AMD recently introduced Aparapi – A PARallel API – that allows Java workloads to be optionally executed on a GPU.

“Whether the workload is [run] on a GPU will depend on the specific platform (if OpenCL is available) and on the nature of the code, [as] some Java capabilities cannot be offloaded,” AMD’s Margaret Lewis explained in a blog post.

“If the workload cannot be executed on the GPU, the code will execute using a traditional Java thread pool on the CPU.”

According to Lewis, the primary advantage of Aparapi over existing OpenCL bindings is that devs write their code once in Java.

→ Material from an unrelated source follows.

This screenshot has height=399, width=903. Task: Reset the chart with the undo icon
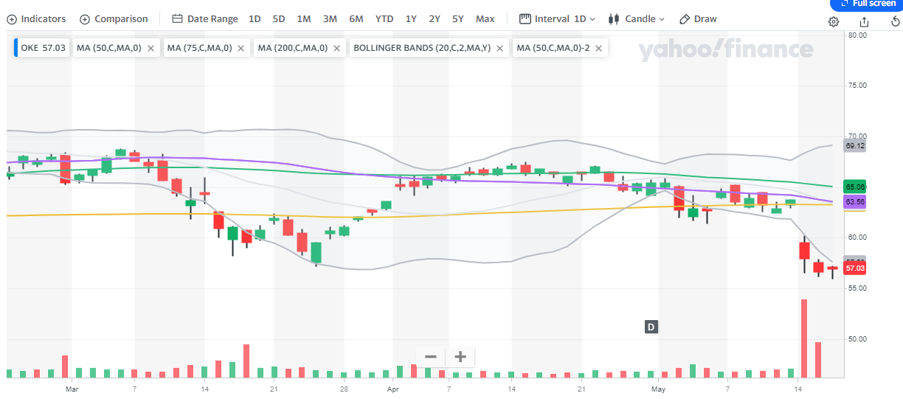pos(895,21)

“And at runtime, Aparapi decides whether the code can be executed on the GPU or not.

“[So], the inherent goal of Java’s ‘write once, run anywhere’ programming model is [effectively] extended beyond crossing over multiple operating systems – to crossing multiple processing units.”

Lewis also noted that the alpha release of Aparapi has allowed AMD to  showcase the potential of using GPUs (and APUs) to optimize the performance of numerically intense data parallel compute workloads. 

“[For example], while OpenCL C provides an excellent environment for creating code that can execute on both the CPU and GPU, it takes the Java developer outside of his familiar world.

“[In contrast], Aparapi, an API [designed specifically] for expressing data parallel workloads in Java, [does not].”